_Goals_
A. In the article about Charlie Sheen's firing, how much per episode did Sheen demand to be paid?
B. Reproduce word for word the stretch of the article about Charlie Sheen's firing from the words "The actor followed" through the words "and more insults.".

--- BEGIN Document text ---

Charlie Sheen fired from "Two and A Half Men"

LOS ANGELES (Reuters) - Actor Charlie Sheen was fired on Monday from his top-rated U.S. TV comedy "Two and A Half Men" after more than a week of insults to producers and manic interviews.

"After careful consideration, Warner Bros. Television has terminated Charlie Sheen's services on "Two and a Half Men" effective immediately," Warner Bros Television said in a statement.

Sheen, 45, is the highest paid actor on U.S. television and "Two and A Half Men" is the most popular comedy for network CBS which broadcasts the series.

But the remainder of the current season was cancelled 10 days ago after Sheen called producer and co-creator Chuck Lorre a "stupid, stupid little man."

The actor followed up with a week of rambling, sometimes manic, TV and radio interviews boasting that he is "winning" and has "tiger blood", while insisting he is drug-free and sober after a period of rehabilitation in January.

Sheen shrugged off Monday's firing with a characteristic mixture of nonchalance and more insults.

"This is very good news," he said in a statement obtained by celebrity website TMZ.com.

"They continue to be in breach, like so many whales. It is a big day of gladness at the Sober Valley Lodge because now I can take all of the bazillions, never have to look at whatshiscock again and I never have to put on those silly shirts for as long as this warlock exists in the terrestrial dimension."

HUGE FOLLOWING

A spokesman for Warner Bros. Television said on Monday that no decision had been made about the future of "Two and A Half Men". The comedy, in which Sheen plays a womanizing bachelor, is a huge generator of advertising revenue for CBS and makes millions in syndication rights for Warner Bros. Television.

Sheen had a contract with the TV show that runs through to the end of the 2012 TV season. He said last week that the roughly $2 million (1.2 million pounds) per episode he was being paid was too low and demanded $3 million an episode. His lawyer also threatened a lawsuit unless he was paid for the eight cancelled episodes this season.

Sheen's long time publicist quit a week ago saying he could no longer work effectively, and Sheen's fellow cast and crew have been largely silent in the face of his bizarre tirades.

But the actor has found a huge popular following. He has attracted a record two million Twitter followers in less than a week, and hosted a live webcast on Saturday that attracted more than 100,000 viewers.

Sirius XM radio launched a 24-hour channel last weekend exploring the media frenzy around Sheen's behaviour and his popular new catchphrases.

The actor was involved in a series of drug and alcohol-related incidents in 2010, and pleaded guilty in August to an assault on his now ex-wife. Production on "Two and A Half Men" was shut down in late January when Sheen was persuaded to enter rehab -- at his Los Angeles home -- after a 36-hour cocaine-fuelled party.

Audiences for "Two and a Half Men" have remained strong despite Sheen's rabble rousing. Original episodes attract about 14 million U.S. viewers a week, and some 10 million tune in to watch repeats.

--- END Document text ---
--- BEGIN Information shown ---

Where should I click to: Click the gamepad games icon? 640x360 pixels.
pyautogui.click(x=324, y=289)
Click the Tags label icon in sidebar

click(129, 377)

--- END Information shown ---

_Worked solutions_
A. $3 million an episode.

B.
The actor followed up with a week of rambling, sometimes manic, TV and radio interviews boasting that he is "winning" and has "tiger blood", while insisting he is drug-free and sober after a period of rehabilitation in January.

Sheen shrugged off Monday's firing with a characteristic mixture of nonchalance and more insults.